As all six men stared up at her, dumbfounded, Gabrielle reached them and started walloping the nearest bandits from behind with her staff. Two were down by the time Xena flipped off the back and went to work on the rearmost bandits. The women threw or herded all five into the ditch, with Xena kicking the last one in the rear end as she dodged his final attempt at a punch.
"Told you." She let them groan and all roll over to face her. Honestly, they were pitiful. Their clothes were too thin for the cooling weather, and clubs were a pretty sorry weapon even for country bandits. She saw most had a knife, but they were not much longer than what they might use for cooking and eating.
"I got more than you that time, Xena," Gabrielle teased.
"That'll teach me to show off."
The bandits whispered "Xena?!" and looked at one another, and she could almost see their stomachs dropping.
She took out her chakram and toyed with it, directing a too satisfied smile in the men's direction. A little extra white in her eyes completed the picture, and by their cowering, she knew they would be no trouble for the few minutes it would take to sort this out.
Meanwhile, behind her, she could hear Gabrielle checking on the wagon-owner.
"Are you okay?"
"Yes, thanks to you two." A pause. "Gabrielle?"
"Yeah. Hi. Aetius, right?"
"Yes. You look… different!"
Xena interrupted, "Do you know these men?"
"No. The next village over had their cartwright fall ill, so I was just minding my business, taking some parts and tools over to look for extra work, and those five came screaming out of the treeline. They wanted to steal my tools and eat my donkey!"
A bandit cried out, "One, not both! Please, don't kill us! We're just hungry!"
Xena put her chakram away. "We are surrounded by farming settlements, and it's the autumn harvest. Go ask for honest work, and you'll probably find it."
"We will! We promise!" All of them nodded. And they did look gaunt. Xena sighed. "Gabrielle, get them something to eat. We're just a few hours from town anyway."
"Already started." Argo had finally caught up to them, and Gabrielle was reaching into the saddle bags and pulling out the remains of their food to share. She and Xena helped the men out of the ditch while the cartwright sputtered.
Gabrielle finally turned to him. "Aetius, did they hit you?"
"Well, no…"
"We beat them up, and now they're all muddy out in this wind. Do you feel like marching them to the next town for a trial?"
The man sighed. "I suppose not. But if you boys had asked, I'd have shared what I have."
The bandits looked suitably miserable, so Xena clapped the nearest one on the shoulder and said, "Good. You boys get a second chance. But we'll be watching and listening."
Gabrielle added, "If we hear of any of you robbing anyone again, when we come back through here, we will find you. Get it?"
"Yeah… sorry."
"Then scram!" They did.
"Scram?" Xena was teasing Gabrielle over her tough routine with the bandits. "That one poor man ran away so fast, he fell back into the ditch. They're never getting all that mud out of their clothes."

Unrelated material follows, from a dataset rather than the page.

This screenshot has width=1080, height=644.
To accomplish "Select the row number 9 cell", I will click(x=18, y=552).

"I guess I could have been nicer. Maybe we instead of giving them leftover fish, we should have taught them to fish bare-handed like you did for me?"
Xena was silent so long, Gabrielle turned to look back at her - and was immediately pounced-upon and wrestled into a headlock.

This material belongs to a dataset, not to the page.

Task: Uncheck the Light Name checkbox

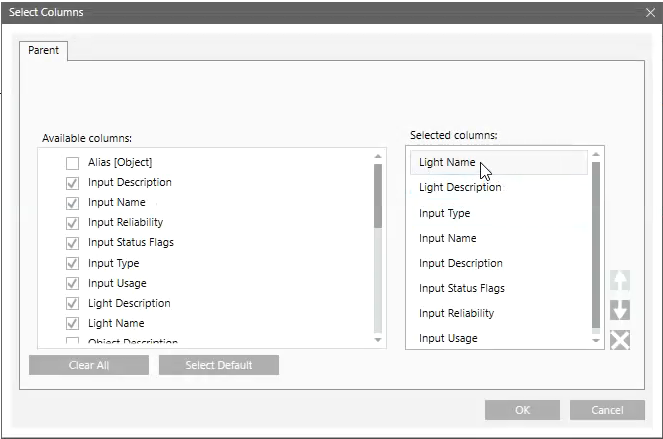Action: [72, 324]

Xena patted Gabrielle's head. "Your joke privileges are withheld until I say so, bard."
"You can talk, with your donkey puns!" When wriggling around did Gabrielle no good, she attempted to tickle around Xena's armor, failed to get through the leather, and went for the back of her knee instead.
The pair fell out laughing and eventually got back to walking. It would take a few hours yet to get to her family's farm on the edge of Potidaea. Xena kept up her transparent efforts to keep Gabrielle distracted, which she appreciated, but it was fruitless. Thinking about Perdicus and their families was inevitable, considering her plans for this trip.
Her guilt over him, besides being heavy in general, had more than one facet. Besides the obvious - marrying him away from their families and failing to protect him or even bring him home whole - her reaction to it all compounded everything.
The day-to-day struggle was not as difficult as she had expected or seen from other widows. Perdicus was her childhood friend, her husband, her lover… but they'd had so little time together as a couple. In the months before she'd left Potidaea over a year ago, she spent as much time avoiding him as courting him. Her claustrophobia, born of staring down a straight, narrow life-path in the village where she'd been born, walking beside the first boy she'd ever liked - it honestly made her callous and short with him.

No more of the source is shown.